Page

[BEGIN]

5 Leadership Bounty Lessons From Spring Training With the Pittsburgh Pirates

Clint Hurdle and Bill Treasurer Baseball spring training season is marked with a series of practices and exhibition games to prepare new and old players alike for the coming official season. This year’s Pittsburgh Pirates spring training at Pirate City in Bradenton, Florida also included leadership sessions with best-selling author Bill Treasurer. The invitation came after Clint Hurdle, the Pirate’s manager, read Treasurer’s latest book, Leaders Open Doors. What Treasurer didn’t realize was that he would learn as much about leadership from the Pirates in their two days together as he would offer the players and coaches. Below he shares his “Five Leadership Bounty Lessons From Spring Training with the Pittsburgh Pirates” as well as the leadership essential takeaways for leaders of businesses and organizations of all types.



Cultivate the Farm: The term “bench strength” comes from baseball. Over the long haul, the teams that consistently win are those that pay as much attention to the next generation of players as the big league stars. One overriding goal of the coaches at Pirate City is to turn boys into men. More than a few players are teenagers who are away from home for the first time. Character building is as much an emphasis as playing ball. Players are taught to wear their baseball caps straight!

Leadership Essential: Actively build leadership skills among your organization’s next generation of leaders to deepen the overall bench strength.

[END]

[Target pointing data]
[BEGIN]

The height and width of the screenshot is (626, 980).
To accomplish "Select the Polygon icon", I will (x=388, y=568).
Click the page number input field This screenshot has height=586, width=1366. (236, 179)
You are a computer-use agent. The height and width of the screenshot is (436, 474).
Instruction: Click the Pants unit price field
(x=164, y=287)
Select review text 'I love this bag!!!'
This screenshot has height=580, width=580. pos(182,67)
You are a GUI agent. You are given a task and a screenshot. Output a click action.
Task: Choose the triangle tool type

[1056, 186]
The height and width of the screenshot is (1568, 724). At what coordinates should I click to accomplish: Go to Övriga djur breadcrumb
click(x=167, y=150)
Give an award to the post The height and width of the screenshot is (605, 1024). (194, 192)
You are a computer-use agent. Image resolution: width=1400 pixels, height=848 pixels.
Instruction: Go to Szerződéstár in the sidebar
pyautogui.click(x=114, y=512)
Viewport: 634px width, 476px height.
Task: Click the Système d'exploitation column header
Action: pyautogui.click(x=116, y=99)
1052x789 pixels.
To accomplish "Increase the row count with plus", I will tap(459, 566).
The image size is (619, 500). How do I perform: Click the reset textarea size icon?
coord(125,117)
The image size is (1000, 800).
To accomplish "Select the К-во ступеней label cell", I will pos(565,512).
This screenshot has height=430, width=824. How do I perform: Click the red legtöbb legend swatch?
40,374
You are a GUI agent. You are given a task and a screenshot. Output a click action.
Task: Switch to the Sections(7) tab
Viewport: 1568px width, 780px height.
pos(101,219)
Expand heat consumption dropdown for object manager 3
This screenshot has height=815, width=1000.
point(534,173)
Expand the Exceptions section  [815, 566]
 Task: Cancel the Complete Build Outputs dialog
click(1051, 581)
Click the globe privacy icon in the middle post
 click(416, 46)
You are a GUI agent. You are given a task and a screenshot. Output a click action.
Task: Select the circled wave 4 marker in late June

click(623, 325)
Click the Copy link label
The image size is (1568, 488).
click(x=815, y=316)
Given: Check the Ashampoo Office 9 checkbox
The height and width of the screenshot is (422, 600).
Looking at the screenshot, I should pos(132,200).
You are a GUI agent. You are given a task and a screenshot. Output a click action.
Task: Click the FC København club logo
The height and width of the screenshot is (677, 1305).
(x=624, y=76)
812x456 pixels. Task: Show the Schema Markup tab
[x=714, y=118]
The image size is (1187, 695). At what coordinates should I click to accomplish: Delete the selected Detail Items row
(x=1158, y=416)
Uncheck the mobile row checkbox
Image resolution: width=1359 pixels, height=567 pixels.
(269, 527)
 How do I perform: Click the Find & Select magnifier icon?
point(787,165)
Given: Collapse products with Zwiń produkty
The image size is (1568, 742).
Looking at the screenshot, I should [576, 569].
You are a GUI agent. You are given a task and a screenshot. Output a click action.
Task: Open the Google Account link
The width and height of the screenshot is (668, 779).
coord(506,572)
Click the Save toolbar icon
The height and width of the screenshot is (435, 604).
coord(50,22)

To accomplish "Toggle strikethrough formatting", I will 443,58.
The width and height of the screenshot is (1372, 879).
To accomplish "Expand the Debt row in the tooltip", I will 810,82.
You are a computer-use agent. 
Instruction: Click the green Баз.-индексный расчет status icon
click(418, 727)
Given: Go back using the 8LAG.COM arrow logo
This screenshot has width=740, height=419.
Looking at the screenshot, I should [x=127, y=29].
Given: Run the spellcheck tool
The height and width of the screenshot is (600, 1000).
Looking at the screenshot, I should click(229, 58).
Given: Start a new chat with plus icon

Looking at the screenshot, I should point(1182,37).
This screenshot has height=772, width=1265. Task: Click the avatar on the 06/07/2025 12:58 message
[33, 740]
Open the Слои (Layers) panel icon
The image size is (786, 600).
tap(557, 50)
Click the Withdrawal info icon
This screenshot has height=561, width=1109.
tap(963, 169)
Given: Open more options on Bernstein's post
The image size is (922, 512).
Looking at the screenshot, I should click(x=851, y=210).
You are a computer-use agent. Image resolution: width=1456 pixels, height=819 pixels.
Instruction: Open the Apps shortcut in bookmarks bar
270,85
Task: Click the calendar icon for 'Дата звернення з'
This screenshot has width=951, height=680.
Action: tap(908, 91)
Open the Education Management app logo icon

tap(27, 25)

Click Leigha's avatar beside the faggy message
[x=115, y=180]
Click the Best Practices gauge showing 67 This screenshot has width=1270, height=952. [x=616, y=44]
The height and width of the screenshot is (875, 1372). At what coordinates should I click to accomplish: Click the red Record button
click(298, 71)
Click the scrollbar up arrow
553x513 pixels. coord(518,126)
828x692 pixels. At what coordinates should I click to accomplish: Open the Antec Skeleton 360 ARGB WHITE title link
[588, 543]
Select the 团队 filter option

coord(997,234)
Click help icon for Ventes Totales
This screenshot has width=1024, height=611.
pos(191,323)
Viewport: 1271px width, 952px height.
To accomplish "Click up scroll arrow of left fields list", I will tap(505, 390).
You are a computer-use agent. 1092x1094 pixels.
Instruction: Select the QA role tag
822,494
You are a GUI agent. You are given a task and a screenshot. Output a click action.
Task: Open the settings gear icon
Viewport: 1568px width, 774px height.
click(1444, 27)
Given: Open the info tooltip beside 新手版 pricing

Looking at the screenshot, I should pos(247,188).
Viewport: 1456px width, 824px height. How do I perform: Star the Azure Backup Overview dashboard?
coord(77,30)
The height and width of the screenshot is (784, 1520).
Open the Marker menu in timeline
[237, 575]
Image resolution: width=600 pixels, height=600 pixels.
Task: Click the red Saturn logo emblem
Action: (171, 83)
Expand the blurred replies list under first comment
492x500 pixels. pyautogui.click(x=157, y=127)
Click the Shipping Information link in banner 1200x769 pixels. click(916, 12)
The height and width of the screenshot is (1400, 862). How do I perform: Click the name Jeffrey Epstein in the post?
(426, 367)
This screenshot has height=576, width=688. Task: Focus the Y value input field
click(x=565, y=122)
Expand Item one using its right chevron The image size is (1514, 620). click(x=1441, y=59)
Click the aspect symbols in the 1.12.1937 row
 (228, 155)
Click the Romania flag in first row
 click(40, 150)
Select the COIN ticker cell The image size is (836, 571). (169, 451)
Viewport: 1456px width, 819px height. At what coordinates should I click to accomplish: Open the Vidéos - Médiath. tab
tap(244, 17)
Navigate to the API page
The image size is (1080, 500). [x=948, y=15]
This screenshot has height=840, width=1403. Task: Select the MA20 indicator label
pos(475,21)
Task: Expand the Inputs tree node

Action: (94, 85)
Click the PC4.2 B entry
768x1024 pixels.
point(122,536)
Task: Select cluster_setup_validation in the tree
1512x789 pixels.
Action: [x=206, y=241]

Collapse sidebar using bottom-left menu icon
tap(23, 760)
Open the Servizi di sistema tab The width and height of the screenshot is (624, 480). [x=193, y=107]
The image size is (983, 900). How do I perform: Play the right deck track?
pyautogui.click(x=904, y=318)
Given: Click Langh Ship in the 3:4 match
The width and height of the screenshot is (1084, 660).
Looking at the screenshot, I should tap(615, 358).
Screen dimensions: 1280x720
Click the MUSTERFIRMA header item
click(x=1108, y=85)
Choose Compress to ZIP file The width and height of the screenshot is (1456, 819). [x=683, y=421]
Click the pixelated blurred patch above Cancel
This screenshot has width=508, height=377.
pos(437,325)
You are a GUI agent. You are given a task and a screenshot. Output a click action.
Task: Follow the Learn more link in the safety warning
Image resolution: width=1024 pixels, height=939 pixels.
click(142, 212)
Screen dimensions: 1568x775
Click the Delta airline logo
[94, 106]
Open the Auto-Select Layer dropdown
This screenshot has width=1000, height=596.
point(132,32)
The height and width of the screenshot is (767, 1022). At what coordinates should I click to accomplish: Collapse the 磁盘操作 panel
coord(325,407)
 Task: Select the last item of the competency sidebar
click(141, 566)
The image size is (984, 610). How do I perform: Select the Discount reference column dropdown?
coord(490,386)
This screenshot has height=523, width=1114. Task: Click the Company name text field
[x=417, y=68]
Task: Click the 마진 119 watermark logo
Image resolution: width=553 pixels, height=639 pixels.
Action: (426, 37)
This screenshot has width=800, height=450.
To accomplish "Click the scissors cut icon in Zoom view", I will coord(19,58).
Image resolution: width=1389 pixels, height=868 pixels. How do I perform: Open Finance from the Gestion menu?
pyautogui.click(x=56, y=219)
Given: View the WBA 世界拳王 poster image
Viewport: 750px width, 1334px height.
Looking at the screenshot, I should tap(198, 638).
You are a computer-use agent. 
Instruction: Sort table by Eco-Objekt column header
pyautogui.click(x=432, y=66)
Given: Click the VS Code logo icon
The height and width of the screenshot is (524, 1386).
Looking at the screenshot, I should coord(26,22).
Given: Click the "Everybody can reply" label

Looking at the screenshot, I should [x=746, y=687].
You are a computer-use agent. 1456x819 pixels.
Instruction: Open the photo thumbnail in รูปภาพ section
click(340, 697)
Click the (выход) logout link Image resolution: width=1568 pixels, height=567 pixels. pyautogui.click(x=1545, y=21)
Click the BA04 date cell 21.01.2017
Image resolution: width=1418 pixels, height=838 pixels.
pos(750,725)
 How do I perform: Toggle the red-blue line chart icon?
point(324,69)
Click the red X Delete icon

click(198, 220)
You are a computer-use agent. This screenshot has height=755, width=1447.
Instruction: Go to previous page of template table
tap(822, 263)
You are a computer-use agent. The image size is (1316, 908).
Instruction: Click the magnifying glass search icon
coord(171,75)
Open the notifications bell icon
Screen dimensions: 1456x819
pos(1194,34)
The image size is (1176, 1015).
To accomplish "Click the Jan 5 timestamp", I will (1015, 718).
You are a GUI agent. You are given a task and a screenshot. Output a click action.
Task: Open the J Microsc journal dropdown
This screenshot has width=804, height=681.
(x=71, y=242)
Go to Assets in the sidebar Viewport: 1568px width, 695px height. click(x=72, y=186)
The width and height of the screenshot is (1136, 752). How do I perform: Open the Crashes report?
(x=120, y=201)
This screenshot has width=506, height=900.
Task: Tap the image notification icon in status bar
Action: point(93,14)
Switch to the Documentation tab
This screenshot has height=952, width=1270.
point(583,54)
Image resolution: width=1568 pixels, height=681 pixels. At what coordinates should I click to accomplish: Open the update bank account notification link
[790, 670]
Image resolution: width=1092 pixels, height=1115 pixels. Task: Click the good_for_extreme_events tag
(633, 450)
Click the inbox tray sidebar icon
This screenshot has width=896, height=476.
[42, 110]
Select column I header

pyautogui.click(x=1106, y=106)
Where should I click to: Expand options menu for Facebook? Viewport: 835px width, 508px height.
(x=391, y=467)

[END]

Task
Resume the article on leadership lessons from Pittsburgh Pirates spring training, starting right after its last sentence.

Exercise response
Emphasize Leadership: The simplest definition of leadership is “to stay out in front.” To be in the lead, you’ve got to be leading. A lot of coaching time is devoted to helping players learn to be leaders. They bring in outside leadership experts, journal their thoughts on leadership, and even have a “leadership counsel” of players who are voted on by their peers for their leadership potential.

Leadership Essential: Thinking about leadership isn’t enough. Leadership is something you do. Provide real opportunities for people to lead and take charge.



Own Your Own Accountability: Few things are as damaging to a team than lack of individual accountability. As said on a locker room poster, “You either did or didn’t, who cares why or why not?” Each morning team members who feel they’ve let the team down in some way voluntarily fess up and put a dollar into a penalty jug. When enough money accrues, it’s donated to a worthy cause. Self-accountability is the best way to promote team-accountability.

Leadership Essential: Create an environment that encourages people to “own” their performance and mistakes. Embody personal accountability as a core value.



Provide “Bursts” of Motivation: Energy management is critical to high performance. Players don’t need to be keyed-up for the entire game lest they fizzle out before the game is over. Rather, they need to flip the motivation button to “on” instantaneously as needed. Coaches provide motivational pep talks in short 5 to 10 min “bursts,” not drawn-out speeches or lectures.

Leadership Essential: Fire people up with one or two quick motivational messages, not every motivational quote you’ve ever heard.



Be Abnormal: At the end of the season, only one team wins. The winning team is an outlier. Winning isn’t normal and requires an abnormal level of preparation, practice, and hard work. Champions sacrifice the comforts normal people seek.

Leadership Essential: Get everyone striving for excellence by asking each person to improve performance by one tenth of one percent every day. It’s the best way to outperform average.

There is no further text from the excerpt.